Virginitas: post partum (III)

Refutadas con toda contundencia posible  las objeciones filológicas más comúnmente esgrimidas contra la Virginitas post patum de la Madre de Dios en dos artículos anteriores (primero y segundo), nos proponemos ahora rebatir las torpes e impías impugnaciones al dogma de fe desde un punto de vista exegético. Todas  las negaciones de la verdad revelada en el ámbito escriturístico provienen de casi un único error: el libre examen de la Escritura fundado por el heresiarca Lutero; pregonado por sus partidarios en estos últimos cinco siglos y que ha abducido la mente de muchos teólogos ‘católicos’.

Proseguiremos con el mismo método de los artículos anteriores. En primer lugar pondremos la objeción como la plantean los herejes, y luego responderemos.

Cuestión: Primogénito

Primera objeción de carácter bíblico: «Se lee en San Lucas 2,7 que María “dio a luz a su Primogénito” luego se entiende que hubo otro que fue segundo, etc., para que Jesús sea denominado el Primogénito».

A este ardid de los librepensadores respondemos:

Puesto que todos los herejes aceptan, al menos, que Jesús fue, en efecto, el Primogénito; en eso coinciden los más desviados de entre ellos, no les queda más remedio que concluir que, si como dicen, Jesús tuvo más hermanos, éstos serían  menores en  edad a Él. Según los más críticos, incluso entre los herejes católicos,  Jesús hubiera tenido cuatro hermanos y dos hermanas; todos menores en edad que Nuestro Señor. La casa de Nazaret estaría repleta de chiquillos, según ellos.
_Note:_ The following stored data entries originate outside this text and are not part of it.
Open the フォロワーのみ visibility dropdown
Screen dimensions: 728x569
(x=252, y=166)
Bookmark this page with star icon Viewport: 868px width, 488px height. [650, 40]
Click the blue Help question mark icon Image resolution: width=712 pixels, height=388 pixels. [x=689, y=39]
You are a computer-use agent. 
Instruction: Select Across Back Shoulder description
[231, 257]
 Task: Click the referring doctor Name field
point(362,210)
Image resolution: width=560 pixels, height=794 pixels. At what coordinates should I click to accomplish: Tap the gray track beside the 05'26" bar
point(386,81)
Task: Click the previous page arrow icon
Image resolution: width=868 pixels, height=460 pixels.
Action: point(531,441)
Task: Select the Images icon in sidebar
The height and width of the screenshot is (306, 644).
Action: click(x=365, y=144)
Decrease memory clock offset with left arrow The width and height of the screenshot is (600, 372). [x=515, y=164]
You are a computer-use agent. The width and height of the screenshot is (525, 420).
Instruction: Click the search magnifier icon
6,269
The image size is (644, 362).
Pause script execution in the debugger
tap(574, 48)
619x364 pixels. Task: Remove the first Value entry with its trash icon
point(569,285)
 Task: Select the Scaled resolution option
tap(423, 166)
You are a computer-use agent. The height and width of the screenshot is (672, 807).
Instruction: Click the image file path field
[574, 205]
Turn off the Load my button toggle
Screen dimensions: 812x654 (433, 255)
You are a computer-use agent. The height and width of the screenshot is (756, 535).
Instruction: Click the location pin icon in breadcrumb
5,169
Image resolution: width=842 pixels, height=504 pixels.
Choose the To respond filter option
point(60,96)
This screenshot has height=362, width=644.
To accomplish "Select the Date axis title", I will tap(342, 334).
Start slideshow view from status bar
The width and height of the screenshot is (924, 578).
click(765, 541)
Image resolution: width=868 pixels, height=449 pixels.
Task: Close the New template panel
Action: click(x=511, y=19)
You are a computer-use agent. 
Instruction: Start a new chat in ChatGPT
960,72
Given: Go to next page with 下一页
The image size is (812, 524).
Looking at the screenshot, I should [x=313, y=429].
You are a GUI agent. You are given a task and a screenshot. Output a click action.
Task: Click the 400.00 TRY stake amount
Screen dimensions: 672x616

Ahora bien, San Lucas narra que cuando Jesús tenía 12 años, María y José fueron con él solo a Jerusalén. Dicho viaje de unos trescientos kilómetros ida y vuelta a pie por caminos poco aptos no era obligatorio, mucho menos para la mujer  y requería entre 17 y 20 días de ausencia de casa para ir y volver, incluyendo la estadía en la ciudad,  que el propio evangelista nos dice cuántos fueron: «más de regreso, cumplidos los días. Lc. 2,43»; y  como sabemos eran siete los días que duraba la Pascua, quedándose hasta su término según la Escritura, esos fueron los días en Jerusalén. Si hubiera tenido más partos María ¿habría dejado solos en casa durante tres semanas a niños aun pequeños? No es posible imaginar tal situación, menos en una familia de la que no consta que tuviera importantes medios para tener ayos.

Pero aun suponiendo que, por una sola vez, es decir, cuando Jesús tenía doce años, algún pariente se hubiera hecho cargo de la prole de cuatro a seis supuestos hijos pequeños -grave responsabilidad, pues serían muchos chiquillos para cualquiera que no fuera su madre, más cuando no estaban obligados por la Ley a hacer esa peregrinación- durante unas tres semanas, no hubiera repetido cargar con ese grave compromiso sobre los hijos de otros, ni un año más. Pero resulta que, en realidad, María y José no fueron solamente ese año a Jerusalén, sino que «iban todos los años para la fiesta de Pascua» o « según costumbre », como nos dice San Lucas en el cap. 2,41. Esa ausencia acostumbrada de la casa de Nazaret año tras año no sería posible si María hubiera tenido 4 a 6 hijos pequeños más, algunos de los cuales estarían en periodo de lactancia y otros sin saber andar,  como dicen los herejes. María sólo tuvo un Hijo: Jesús; por eso subieron únicamente con Él a Jerusalén.

Segunda objeción de carácter bíblico: «Se lee en San Mateo 12,46-50  que la Madre de Jesús y sus hermanos querían hablarle, para que volviera a casa »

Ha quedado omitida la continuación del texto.